- _GIVEN EXERCISE_: Rewrite these lines, changing every "screenshot" to "screen capture" and keeping everything else the same. Leave the pictures out.

====== ENTRIES PROVIDED

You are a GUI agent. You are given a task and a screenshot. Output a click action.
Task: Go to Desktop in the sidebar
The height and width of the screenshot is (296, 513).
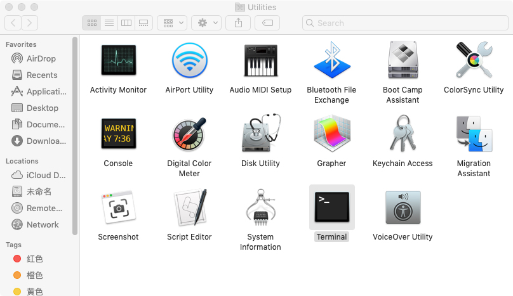(x=42, y=108)
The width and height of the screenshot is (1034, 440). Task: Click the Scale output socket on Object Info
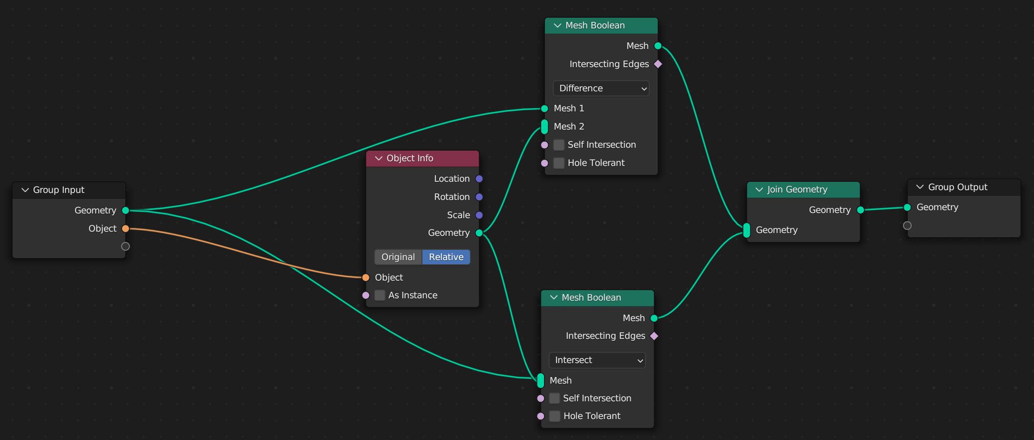pyautogui.click(x=479, y=215)
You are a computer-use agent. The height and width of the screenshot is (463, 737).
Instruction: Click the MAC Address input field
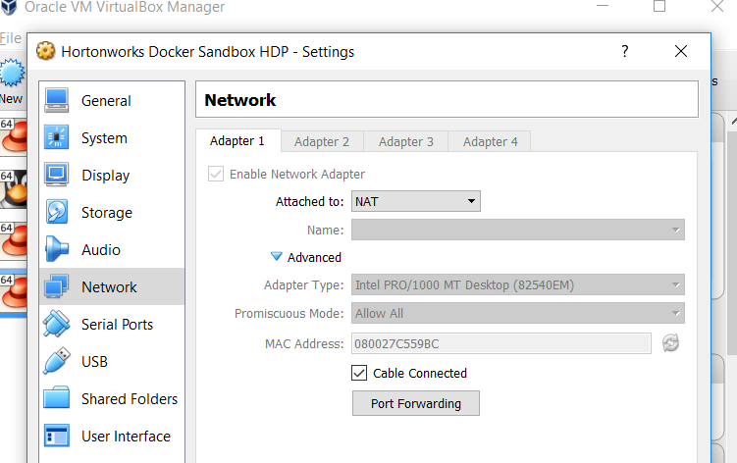tap(500, 343)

============

- _THE COMPLETED TASK_:
You are a GUI agent. You are given a task and a screen capture. Output a click action.
Task: Go to Desktop in the sidebar
The height and width of the screen capture is (296, 513).
(x=42, y=108)
The width and height of the screen capture is (1034, 440). Task: Click the Scale output socket on Object Info
pyautogui.click(x=479, y=215)
You are a computer-use agent. The height and width of the screen capture is (463, 737).
Instruction: Click the MAC Address input field
tap(500, 343)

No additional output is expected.